● **GOAL OF THE EXERCISE**
List every line below that contains the word "Toggle", copying each such line in full.

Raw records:
■ ■ ■

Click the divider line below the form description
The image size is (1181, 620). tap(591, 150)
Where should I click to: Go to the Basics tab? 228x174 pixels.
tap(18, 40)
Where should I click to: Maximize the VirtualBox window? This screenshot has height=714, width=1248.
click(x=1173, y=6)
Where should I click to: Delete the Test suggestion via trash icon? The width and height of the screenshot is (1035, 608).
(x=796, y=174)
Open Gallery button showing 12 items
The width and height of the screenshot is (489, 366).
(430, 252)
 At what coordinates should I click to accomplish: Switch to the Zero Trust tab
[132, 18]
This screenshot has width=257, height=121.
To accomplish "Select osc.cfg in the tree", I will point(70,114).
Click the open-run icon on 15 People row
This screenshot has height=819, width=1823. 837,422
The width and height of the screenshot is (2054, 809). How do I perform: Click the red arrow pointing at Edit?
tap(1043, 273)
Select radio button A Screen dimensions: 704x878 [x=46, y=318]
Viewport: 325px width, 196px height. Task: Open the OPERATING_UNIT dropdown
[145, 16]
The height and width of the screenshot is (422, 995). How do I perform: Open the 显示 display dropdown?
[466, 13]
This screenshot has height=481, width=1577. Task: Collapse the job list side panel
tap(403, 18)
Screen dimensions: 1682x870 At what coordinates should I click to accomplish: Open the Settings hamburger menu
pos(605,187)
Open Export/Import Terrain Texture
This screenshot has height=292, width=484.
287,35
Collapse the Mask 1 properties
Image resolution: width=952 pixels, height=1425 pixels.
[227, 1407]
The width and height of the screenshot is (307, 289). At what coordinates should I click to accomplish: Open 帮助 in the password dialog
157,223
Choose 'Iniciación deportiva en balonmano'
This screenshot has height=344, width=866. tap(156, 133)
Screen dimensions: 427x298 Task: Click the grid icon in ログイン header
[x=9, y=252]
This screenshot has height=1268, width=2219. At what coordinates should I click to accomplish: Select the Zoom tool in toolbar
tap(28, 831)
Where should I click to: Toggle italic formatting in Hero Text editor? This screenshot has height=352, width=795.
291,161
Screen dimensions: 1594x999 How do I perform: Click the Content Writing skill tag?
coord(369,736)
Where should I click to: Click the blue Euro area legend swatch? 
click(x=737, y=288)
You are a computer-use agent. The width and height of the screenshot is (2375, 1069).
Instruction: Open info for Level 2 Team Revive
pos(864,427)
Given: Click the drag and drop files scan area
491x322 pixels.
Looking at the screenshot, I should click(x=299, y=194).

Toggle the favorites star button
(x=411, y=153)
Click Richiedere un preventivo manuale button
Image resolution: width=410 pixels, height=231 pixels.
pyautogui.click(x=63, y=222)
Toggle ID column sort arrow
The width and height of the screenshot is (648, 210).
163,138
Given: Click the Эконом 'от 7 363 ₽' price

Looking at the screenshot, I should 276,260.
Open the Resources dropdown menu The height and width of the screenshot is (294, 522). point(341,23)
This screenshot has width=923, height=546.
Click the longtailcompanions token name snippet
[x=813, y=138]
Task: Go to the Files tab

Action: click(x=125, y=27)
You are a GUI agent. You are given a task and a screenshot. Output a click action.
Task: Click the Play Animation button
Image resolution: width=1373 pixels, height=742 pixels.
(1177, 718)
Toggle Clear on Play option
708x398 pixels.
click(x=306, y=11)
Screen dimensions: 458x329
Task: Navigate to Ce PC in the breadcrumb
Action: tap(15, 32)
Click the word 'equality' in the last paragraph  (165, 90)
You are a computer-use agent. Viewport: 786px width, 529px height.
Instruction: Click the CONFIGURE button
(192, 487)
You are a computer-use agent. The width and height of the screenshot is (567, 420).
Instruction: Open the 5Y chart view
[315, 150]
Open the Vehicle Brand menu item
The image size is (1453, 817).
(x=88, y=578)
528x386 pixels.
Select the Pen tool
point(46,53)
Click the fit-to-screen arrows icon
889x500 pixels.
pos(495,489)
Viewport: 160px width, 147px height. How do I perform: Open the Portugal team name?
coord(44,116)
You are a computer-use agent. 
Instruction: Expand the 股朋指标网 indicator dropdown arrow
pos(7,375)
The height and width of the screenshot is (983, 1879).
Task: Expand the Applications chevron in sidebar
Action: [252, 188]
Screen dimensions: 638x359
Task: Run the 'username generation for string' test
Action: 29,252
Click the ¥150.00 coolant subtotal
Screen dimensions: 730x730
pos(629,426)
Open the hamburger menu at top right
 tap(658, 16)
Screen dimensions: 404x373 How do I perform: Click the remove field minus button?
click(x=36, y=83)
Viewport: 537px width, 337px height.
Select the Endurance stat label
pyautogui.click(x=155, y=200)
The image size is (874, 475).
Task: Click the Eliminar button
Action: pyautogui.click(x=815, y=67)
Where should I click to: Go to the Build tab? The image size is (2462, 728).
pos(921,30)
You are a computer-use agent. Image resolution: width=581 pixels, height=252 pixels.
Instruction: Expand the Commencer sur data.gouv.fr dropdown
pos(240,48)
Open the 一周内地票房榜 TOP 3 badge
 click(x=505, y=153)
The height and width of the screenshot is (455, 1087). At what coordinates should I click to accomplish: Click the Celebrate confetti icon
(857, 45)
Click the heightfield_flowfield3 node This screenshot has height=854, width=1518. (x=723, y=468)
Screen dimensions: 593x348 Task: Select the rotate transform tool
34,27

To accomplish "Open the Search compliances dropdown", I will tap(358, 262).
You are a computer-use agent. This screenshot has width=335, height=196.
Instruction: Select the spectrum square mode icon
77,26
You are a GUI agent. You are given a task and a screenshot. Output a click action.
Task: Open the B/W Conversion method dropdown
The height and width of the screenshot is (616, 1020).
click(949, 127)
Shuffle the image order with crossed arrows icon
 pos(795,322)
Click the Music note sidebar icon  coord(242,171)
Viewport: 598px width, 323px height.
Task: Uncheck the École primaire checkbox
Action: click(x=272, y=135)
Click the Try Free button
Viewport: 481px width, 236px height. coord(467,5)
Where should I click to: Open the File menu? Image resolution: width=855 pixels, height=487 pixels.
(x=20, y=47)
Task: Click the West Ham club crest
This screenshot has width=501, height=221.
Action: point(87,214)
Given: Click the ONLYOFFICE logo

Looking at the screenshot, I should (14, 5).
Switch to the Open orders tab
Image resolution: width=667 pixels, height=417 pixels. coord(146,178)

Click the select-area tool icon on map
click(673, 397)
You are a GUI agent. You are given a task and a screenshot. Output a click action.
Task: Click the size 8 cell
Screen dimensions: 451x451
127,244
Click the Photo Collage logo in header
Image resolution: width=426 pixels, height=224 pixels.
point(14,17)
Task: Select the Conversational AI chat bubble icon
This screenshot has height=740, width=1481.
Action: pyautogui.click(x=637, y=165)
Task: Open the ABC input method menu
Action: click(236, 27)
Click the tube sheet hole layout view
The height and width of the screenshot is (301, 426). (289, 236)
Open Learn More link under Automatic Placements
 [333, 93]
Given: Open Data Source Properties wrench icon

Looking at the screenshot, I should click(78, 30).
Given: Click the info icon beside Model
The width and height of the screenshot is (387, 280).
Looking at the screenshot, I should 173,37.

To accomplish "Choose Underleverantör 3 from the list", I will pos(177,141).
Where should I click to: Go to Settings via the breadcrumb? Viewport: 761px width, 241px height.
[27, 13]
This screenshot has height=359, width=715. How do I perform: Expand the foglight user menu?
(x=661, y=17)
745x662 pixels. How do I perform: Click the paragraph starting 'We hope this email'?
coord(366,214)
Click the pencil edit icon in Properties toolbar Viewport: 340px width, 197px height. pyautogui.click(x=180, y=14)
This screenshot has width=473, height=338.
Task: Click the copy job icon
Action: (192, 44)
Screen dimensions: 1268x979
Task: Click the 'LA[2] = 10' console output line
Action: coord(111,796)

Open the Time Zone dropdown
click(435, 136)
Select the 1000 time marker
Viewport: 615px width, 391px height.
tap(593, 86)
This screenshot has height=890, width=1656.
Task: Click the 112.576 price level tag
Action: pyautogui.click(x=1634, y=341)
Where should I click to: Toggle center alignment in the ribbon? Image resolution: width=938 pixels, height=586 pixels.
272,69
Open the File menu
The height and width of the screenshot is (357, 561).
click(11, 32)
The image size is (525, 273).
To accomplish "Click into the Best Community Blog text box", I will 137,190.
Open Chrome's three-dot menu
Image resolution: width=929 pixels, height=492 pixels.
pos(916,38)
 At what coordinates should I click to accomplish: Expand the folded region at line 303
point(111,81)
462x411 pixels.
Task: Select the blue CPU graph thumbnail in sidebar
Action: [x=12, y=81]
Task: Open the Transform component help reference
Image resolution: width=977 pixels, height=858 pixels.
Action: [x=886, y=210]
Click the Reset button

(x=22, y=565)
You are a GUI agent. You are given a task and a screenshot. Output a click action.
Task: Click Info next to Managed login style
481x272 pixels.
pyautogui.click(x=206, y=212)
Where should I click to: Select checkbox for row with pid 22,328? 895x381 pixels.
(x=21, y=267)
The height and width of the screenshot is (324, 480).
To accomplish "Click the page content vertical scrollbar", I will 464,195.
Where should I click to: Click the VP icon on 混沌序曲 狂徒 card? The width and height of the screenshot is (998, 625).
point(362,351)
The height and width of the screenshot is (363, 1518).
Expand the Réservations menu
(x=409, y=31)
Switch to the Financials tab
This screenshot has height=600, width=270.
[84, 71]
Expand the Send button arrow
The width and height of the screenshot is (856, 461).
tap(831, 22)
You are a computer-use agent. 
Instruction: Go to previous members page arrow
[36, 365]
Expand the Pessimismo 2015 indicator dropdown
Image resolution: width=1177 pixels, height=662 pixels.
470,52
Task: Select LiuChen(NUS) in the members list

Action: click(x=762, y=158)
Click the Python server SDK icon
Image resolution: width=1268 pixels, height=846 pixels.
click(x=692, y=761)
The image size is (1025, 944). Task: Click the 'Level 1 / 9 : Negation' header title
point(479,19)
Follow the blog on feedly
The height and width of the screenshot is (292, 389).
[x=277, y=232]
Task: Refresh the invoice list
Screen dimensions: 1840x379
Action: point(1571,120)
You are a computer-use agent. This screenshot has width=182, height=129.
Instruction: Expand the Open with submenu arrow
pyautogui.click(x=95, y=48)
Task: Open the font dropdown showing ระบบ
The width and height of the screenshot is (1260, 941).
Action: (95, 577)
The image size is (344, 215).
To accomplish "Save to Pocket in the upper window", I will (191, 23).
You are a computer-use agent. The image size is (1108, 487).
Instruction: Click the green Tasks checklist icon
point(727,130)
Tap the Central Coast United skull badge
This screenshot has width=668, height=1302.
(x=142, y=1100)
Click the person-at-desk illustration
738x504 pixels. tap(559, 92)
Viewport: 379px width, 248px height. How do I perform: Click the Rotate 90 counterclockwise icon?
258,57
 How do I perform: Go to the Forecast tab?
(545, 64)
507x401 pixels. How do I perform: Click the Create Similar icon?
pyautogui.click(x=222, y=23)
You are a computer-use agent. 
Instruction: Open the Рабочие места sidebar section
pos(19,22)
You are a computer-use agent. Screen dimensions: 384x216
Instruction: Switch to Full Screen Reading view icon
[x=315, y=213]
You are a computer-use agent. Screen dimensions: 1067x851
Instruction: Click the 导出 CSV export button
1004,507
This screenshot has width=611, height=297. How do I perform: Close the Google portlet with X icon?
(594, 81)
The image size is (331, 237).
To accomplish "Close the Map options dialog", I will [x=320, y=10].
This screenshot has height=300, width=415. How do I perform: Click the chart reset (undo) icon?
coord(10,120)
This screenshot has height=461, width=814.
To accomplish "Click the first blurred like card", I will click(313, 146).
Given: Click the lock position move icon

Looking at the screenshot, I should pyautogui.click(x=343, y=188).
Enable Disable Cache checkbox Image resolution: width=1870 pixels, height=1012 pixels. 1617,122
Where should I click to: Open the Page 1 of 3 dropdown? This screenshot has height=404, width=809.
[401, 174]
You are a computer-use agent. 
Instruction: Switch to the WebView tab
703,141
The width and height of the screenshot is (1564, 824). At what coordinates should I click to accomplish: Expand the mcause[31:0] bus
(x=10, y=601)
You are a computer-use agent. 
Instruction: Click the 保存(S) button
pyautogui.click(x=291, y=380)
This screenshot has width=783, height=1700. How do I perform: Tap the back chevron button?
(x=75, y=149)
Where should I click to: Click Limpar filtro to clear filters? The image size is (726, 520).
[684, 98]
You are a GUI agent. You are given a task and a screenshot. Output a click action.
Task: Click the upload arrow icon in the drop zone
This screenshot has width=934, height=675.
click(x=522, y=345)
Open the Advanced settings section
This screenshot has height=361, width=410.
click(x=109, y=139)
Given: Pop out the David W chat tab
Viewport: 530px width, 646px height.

■ ■ ■

● **EXERCISE SOLUTION**
Where should I click to: Toggle italic formatting in Hero Text editor? This screenshot has height=352, width=795.
Toggle the favorites star button
Toggle ID column sort arrow
Toggle Clear on Play option
Where should I click to: Toggle center alignment in the ribbon? Image resolution: width=938 pixels, height=586 pixels.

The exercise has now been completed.